Passengers scrambled through the windows of toppled cars to escape. One of the seven cars was severely mangled. Hospitals treated more than 200 people for injuries, including burns and broken bones.
The accident closed the nation’s busiest rail corridor, between New York and Washington, as federal investigators arrived to begin examining the wreckage, tracks and signals.
Passenger Jillian Jorgensen, 27, was seated in the quiet car — the second passenger car — and said the train was going “fast enough for me to be worried” when it began to lurch to the right.
She said the train derailed, the lights went out, and she was thrown from her seat. She said she “flew across the train” and landed under some seats that had apparently broken loose from the floor.
Jorgensen, a reporter for The New York Observer who lives in Jersey City, New Jersey, said she wriggled free as fellow passengers screamed. She saw one man lying still, his face covered in blood, and a woman with a broken leg.
“The scene in the car I was in was total disarray, and people were clearly in a great deal of pain,” she added.
Early Wednesday, authorities on the scene seemed to be girding for a long haul. Several portable toilets were delivered for investigators and recovery workers. Heavy equipment was brought in, and Amtrak workers in hard hats walked around the wreck.
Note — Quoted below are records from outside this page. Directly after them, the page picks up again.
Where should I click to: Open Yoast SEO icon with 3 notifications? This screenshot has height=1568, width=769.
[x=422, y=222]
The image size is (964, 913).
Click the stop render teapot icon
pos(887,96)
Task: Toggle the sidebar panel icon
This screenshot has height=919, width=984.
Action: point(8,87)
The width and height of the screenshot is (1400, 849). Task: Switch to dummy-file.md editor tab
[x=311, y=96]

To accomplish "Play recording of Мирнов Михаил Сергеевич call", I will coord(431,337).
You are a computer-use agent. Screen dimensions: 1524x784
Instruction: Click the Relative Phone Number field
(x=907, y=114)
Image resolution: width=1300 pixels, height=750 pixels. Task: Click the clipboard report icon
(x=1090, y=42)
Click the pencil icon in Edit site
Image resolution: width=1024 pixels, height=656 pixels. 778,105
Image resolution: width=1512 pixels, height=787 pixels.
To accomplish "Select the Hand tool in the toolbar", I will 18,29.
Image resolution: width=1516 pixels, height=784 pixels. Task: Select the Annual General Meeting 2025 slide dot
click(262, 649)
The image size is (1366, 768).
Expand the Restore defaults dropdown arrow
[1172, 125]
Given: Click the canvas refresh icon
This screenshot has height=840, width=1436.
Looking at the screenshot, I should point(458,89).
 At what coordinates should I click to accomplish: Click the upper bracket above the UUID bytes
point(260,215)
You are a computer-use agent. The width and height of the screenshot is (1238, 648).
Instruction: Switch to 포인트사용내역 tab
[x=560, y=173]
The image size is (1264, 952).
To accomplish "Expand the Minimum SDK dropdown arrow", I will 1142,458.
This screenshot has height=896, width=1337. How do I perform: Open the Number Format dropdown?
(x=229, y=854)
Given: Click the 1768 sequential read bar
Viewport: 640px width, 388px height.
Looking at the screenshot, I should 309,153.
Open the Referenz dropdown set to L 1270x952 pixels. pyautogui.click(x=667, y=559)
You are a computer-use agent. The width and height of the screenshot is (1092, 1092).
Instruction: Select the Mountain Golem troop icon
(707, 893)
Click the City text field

All seven train cars, including the engine, were in “various stages of disarray,” Nutter said. He said there were cars that were “completely overturned, on their side, ripped apart.”
Gaby Rudy, an 18-year-old from Livingston, New Jersey, was headed home from George Washington University. She said she was nearly asleep when she suddenly felt the train “fall off the track.”
The next few minutes were filled with broken glass and smoke, said Rudy, who sustained minor injuries. “They told us we had to run away from the train in case another train came,” she said.
Another passenger, Daniel Wetrin, was among more than a dozen people taken to a nearby elementary school. “I think the fact that I walked off kind of made it even more surreal, because a lot of people didn’t walk off,” he said. “I walked off as if, like, I was in a movie. There were people standing around, people with bloody faces. There were people, chairs, tables mangled about in the compartment ... power cables all buckled down as you stepped off the train.”
Several people, including one man complaining of neck pain, were rolled away on stretchers. Others wobbled as they walked away or were put on buses. An elderly woman was given oxygen.
The Port Richmond neighborhood is a mix of warehouses, industrial buildings and homes. The section of track where the wreck happened is known as Frankford Junction. It is not far from the site of the 1943 derailment of the Congressional Limited, from Washington to New York, which killed 79 people.
Amtrak’s busy Northeast Corridor line between Washington and Boston serves 11.6 million passengers a year.
Nutter, citing the mangled train tracks and downed wires, said, “There’s no circumstance under which there would be any Amtrak service this week through Philadelphia.”